▸ DOCUMENT SEGMENT:
Paddle Serving supports prediction on the GPU through the PaddlePaddle prediction library. The WITH_GPU option is used to detect basic libraries such as CUDA/CUDNN on the system. If a suitable version is detected, the GPU version of the OP Kernel will be compiled when the PaddlePaddle is compiled.

To compile the Paddle Serving GPU version on bare metal, you need to install these basic libraries:

-CUDA
-CuDNN

To compile the TensorRT version, you need to install the TensorRT library.

The things to note here are:

1. Compile the basic library versions such as CUDA/CUDNN installed on the system where Serving is located, and need to be compatible with the actual GPU device. For example, Tesla V100 card requires at least CUDA 9.0. If the version of basic libraries such as CUDA used during compilation is too low, the Serving process cannot be started due to the incompatibility between the generated GPU code and the actual hardware device, or serious problems such as coredump may occur.
2. Install the CUDA driver compatible with the actual GPU device on the system running Paddle Serving, and install the basic library compatible with the CUDA/CuDNN version used during compilation. If the version of CUDA/CuDNN installed on the system running Paddle Serving is lower than the version used during compilation, it may cause strange cuda function call failures and other problems.

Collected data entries
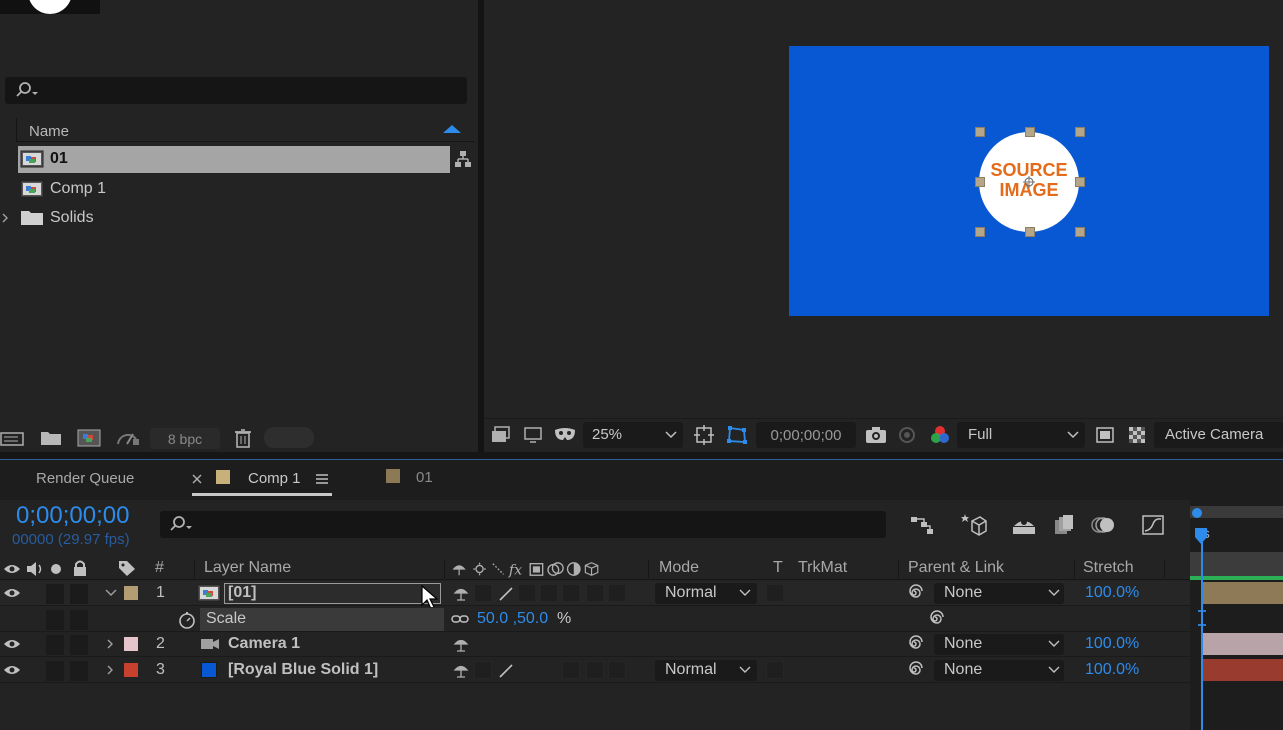  I want to click on sort-ascending-icon, so click(452, 129).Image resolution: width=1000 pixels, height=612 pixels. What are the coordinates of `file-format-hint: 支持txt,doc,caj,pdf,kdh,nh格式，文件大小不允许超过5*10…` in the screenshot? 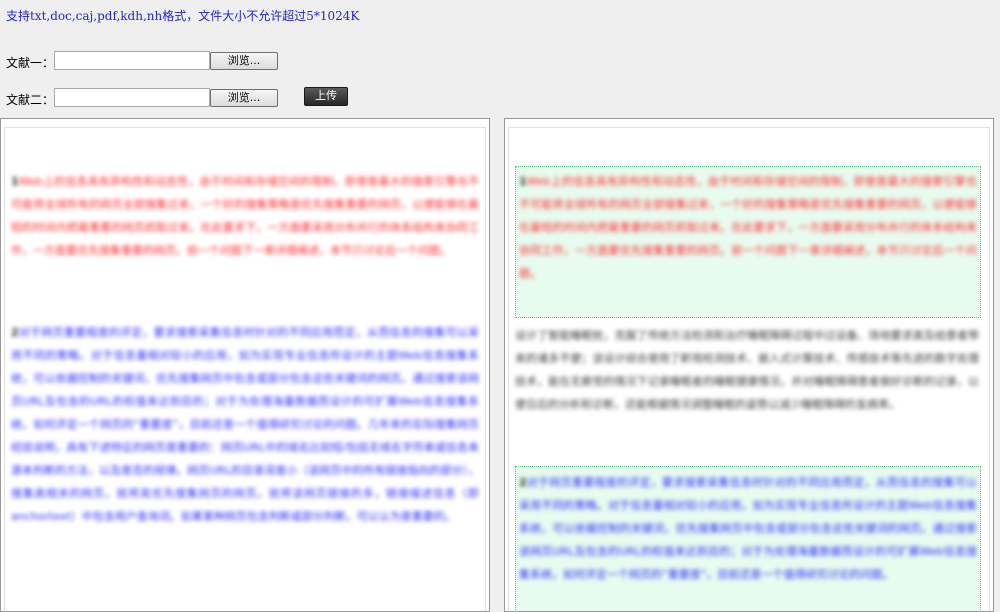 It's located at (183, 16).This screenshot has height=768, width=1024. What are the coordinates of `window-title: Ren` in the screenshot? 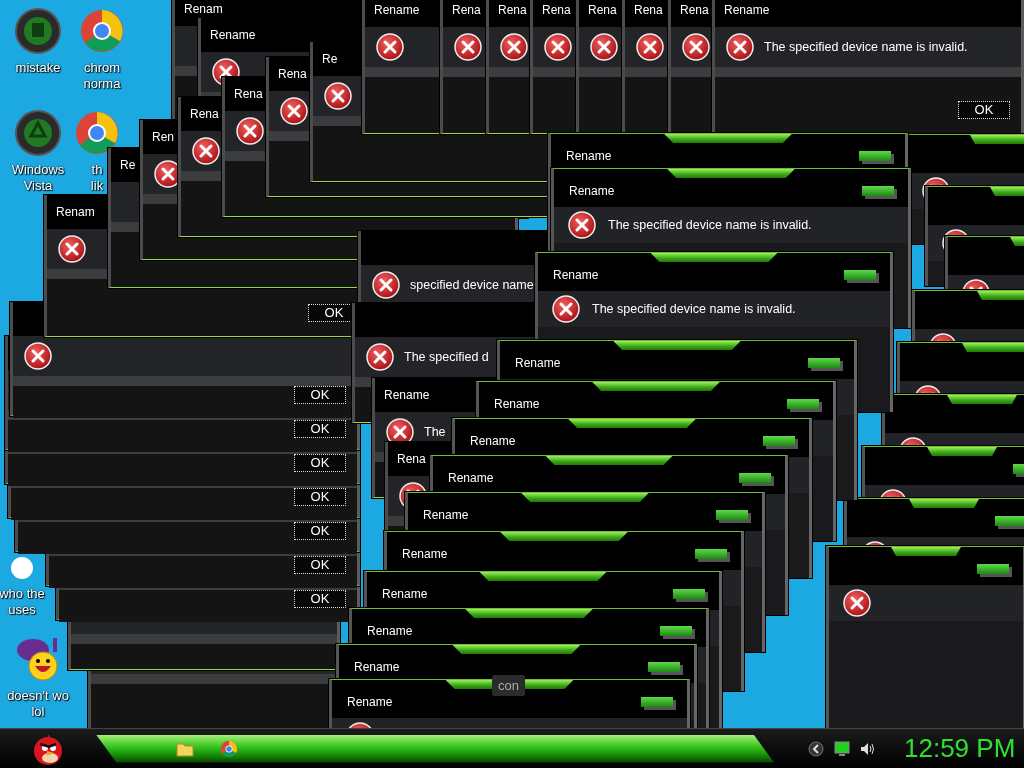 It's located at (163, 137). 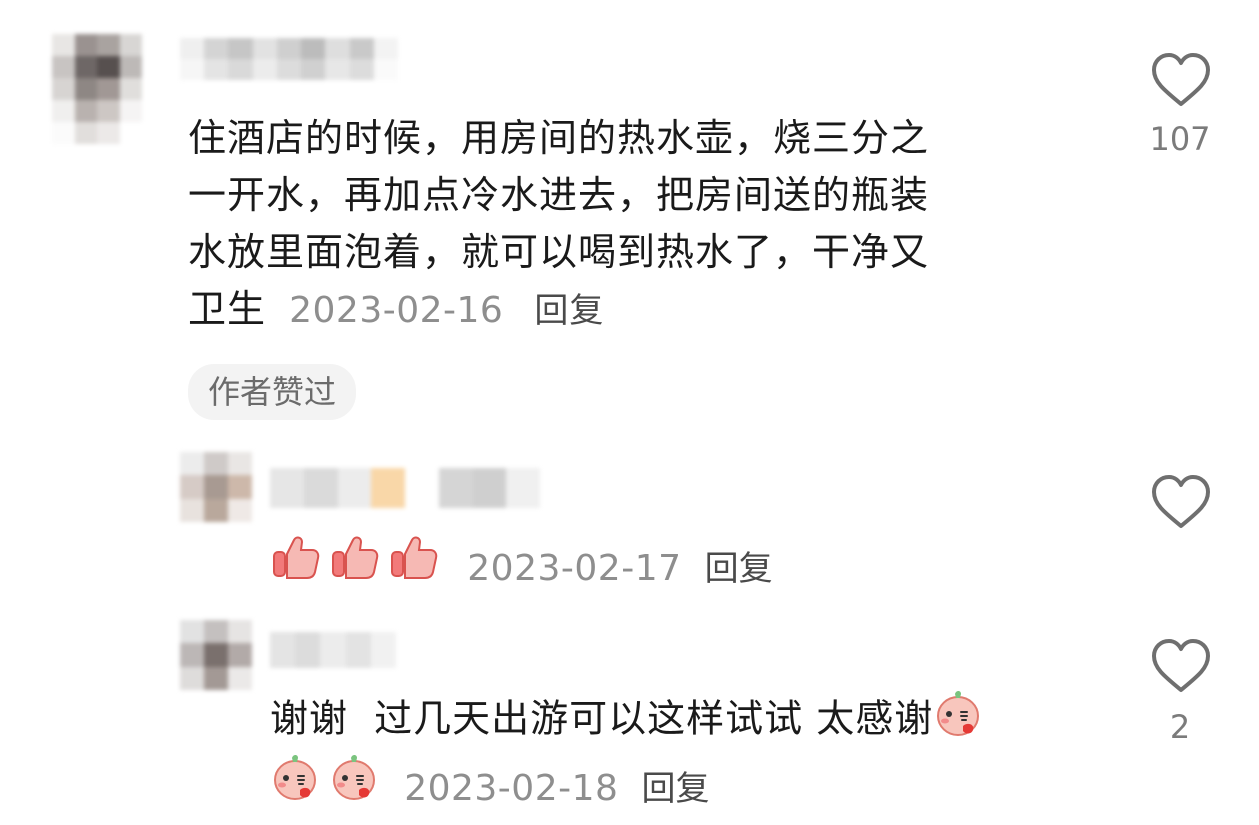 I want to click on reply-meta-row: 2023-02-18 回复, so click(x=490, y=780).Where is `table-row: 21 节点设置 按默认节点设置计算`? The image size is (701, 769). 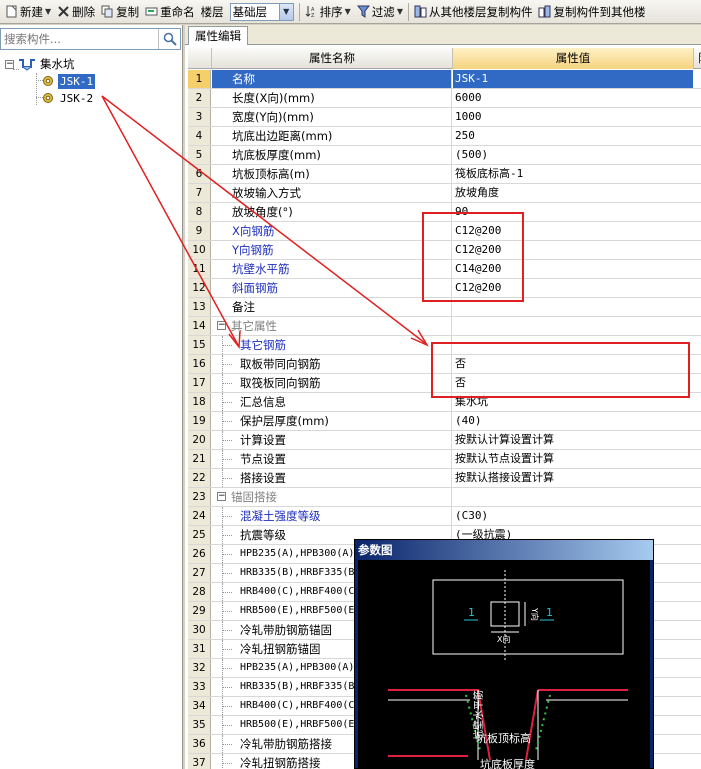
table-row: 21 节点设置 按默认节点设置计算 is located at coordinates (444, 460). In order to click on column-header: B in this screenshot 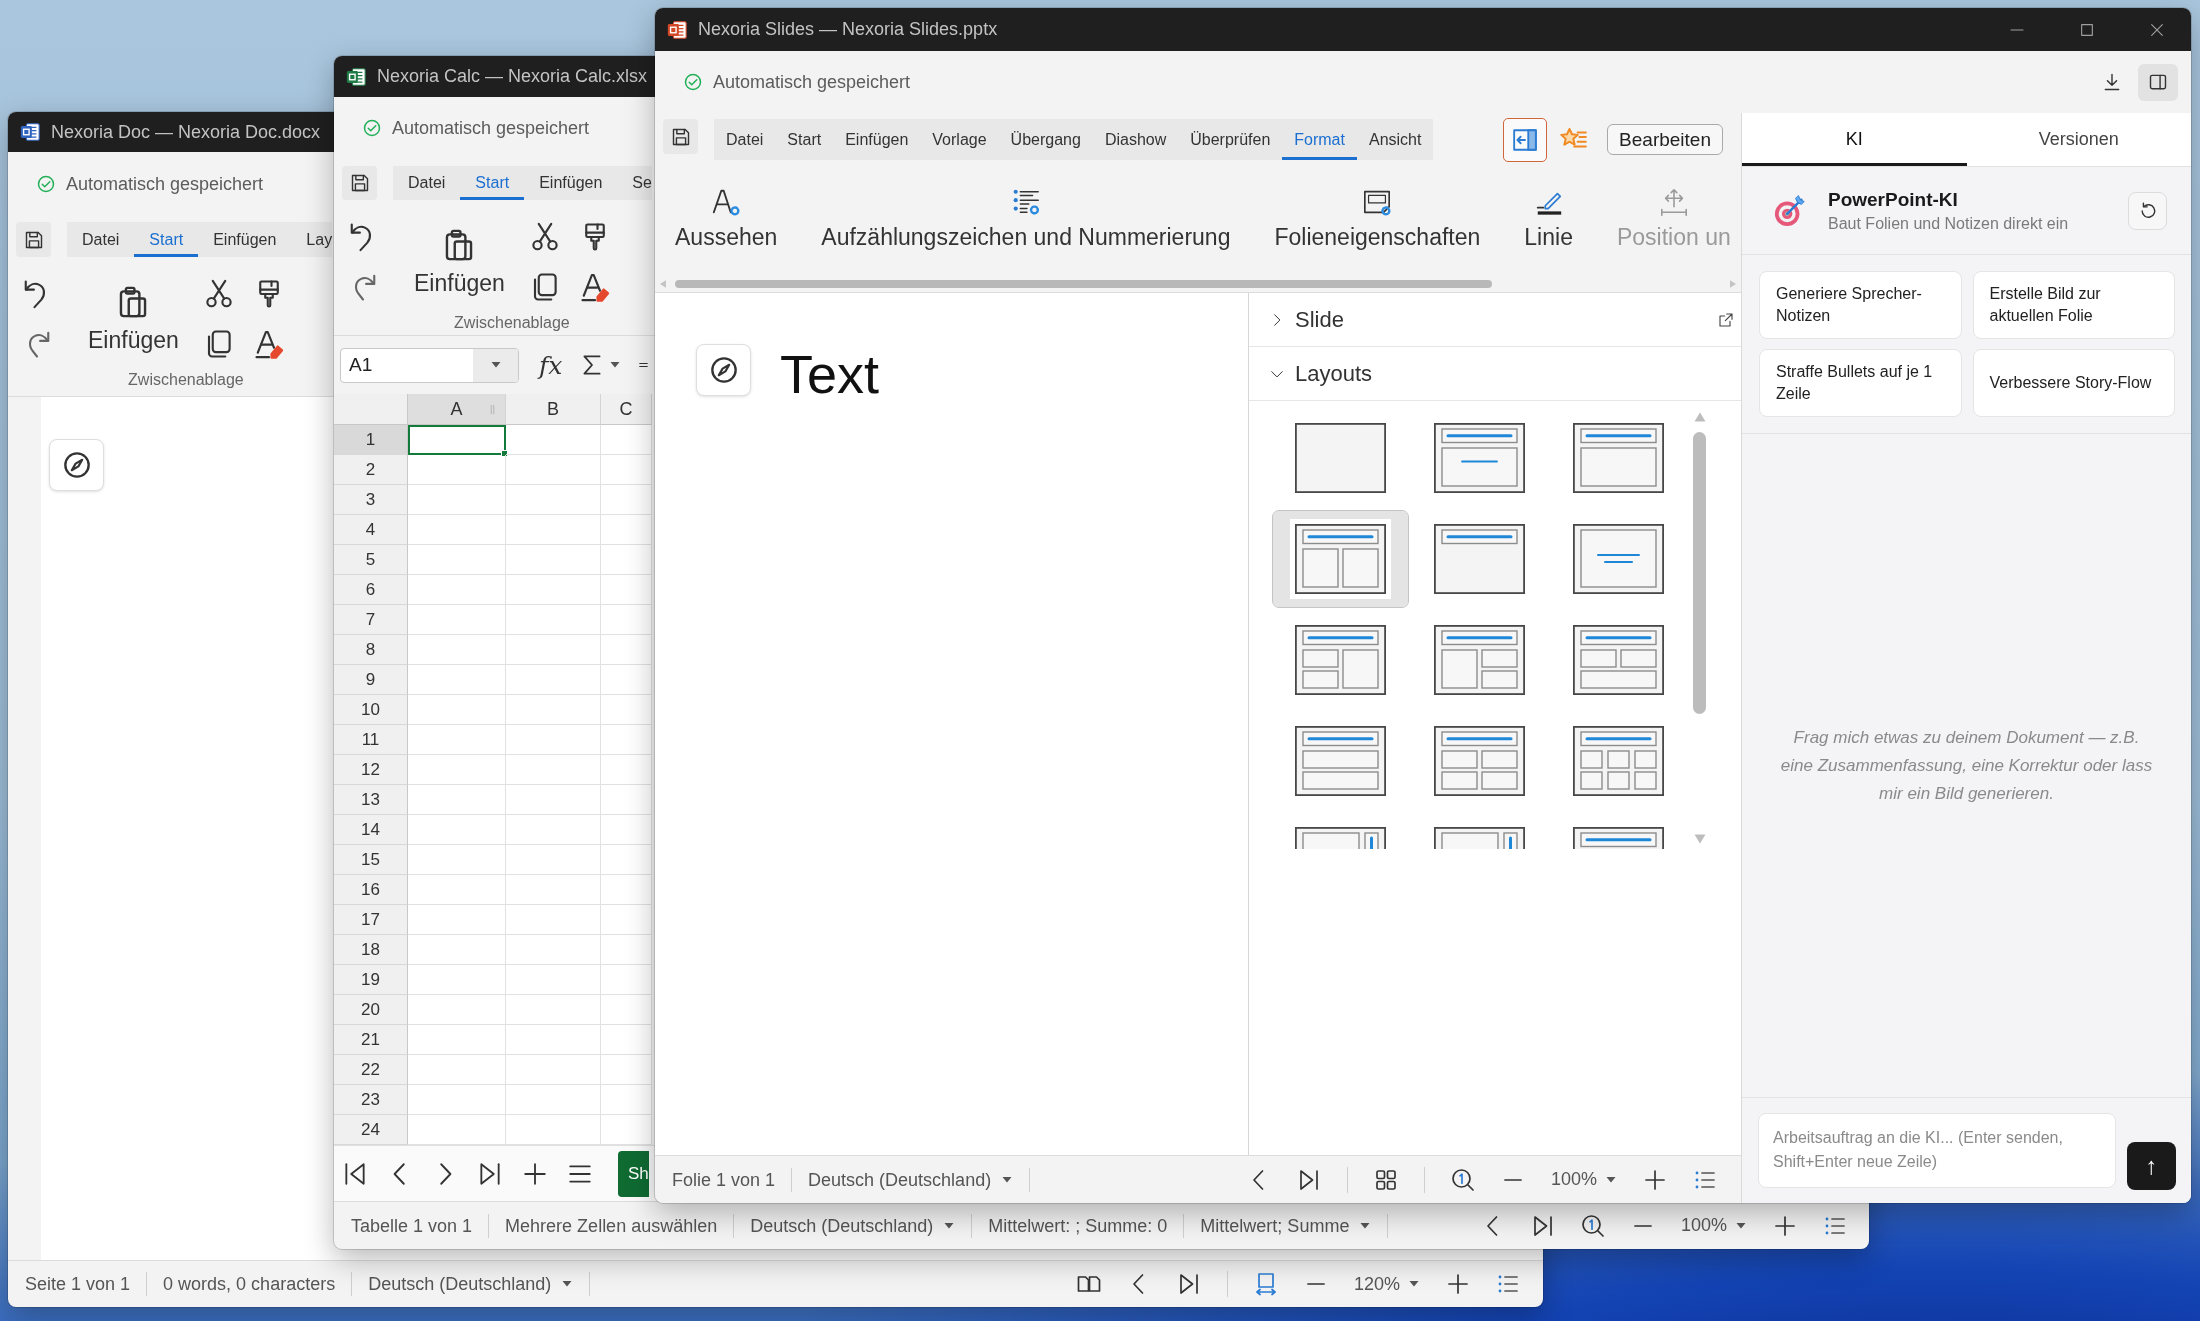, I will do `click(554, 410)`.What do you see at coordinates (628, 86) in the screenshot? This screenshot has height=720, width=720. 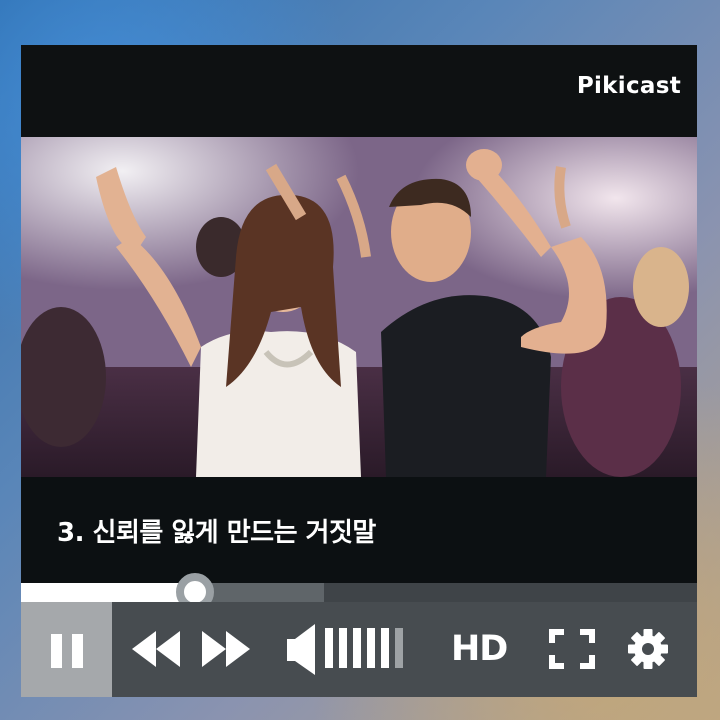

▸ USING THE INFORMATION:
(A) From the Paddle Serving GPU notes, write out the passage starting at "Paddle Serving supports" and ending at "PaddlePaddle is compiled.".
(B) Do these statements agree with the Paddle Serving GPU notes? Answer yes or no for each, and quote the words that decide it.
(i) A Tesla V100 card requires at least CUDA 9.0.
(ii) Compiling the TensorRT version requires no library beyond CUDA and CuDNN.
(iii) The WITH_GPU option is used to detect basic libraries such as CUDA/CUDNN on the system.
(C) According to the Paddle Serving GPU notes, what may happen if the CUDA/CuDNN version on the system running Paddle Serving is lower than the version used during compilation?

▸ ANSWERS TO THE EXERCISE:
(A)
Paddle Serving supports prediction on the GPU through the PaddlePaddle prediction library. The WITH_GPU option is used to detect basic libraries such as CUDA/CUDNN on the system. If a suitable version is detected, the GPU version of the OP Kernel will be compiled when the PaddlePaddle is compiled.

(B)
(i) Yes: "Tesla V100 card requires at least CUDA 9.0."
(ii) No: "To compile the TensorRT version, you need to install the TensorRT library."
(iii) Yes: "The WITH_GPU option is used to detect basic libraries such as CUDA/CUDNN on the system."

(C) It may cause strange cuda function call failures and other problems.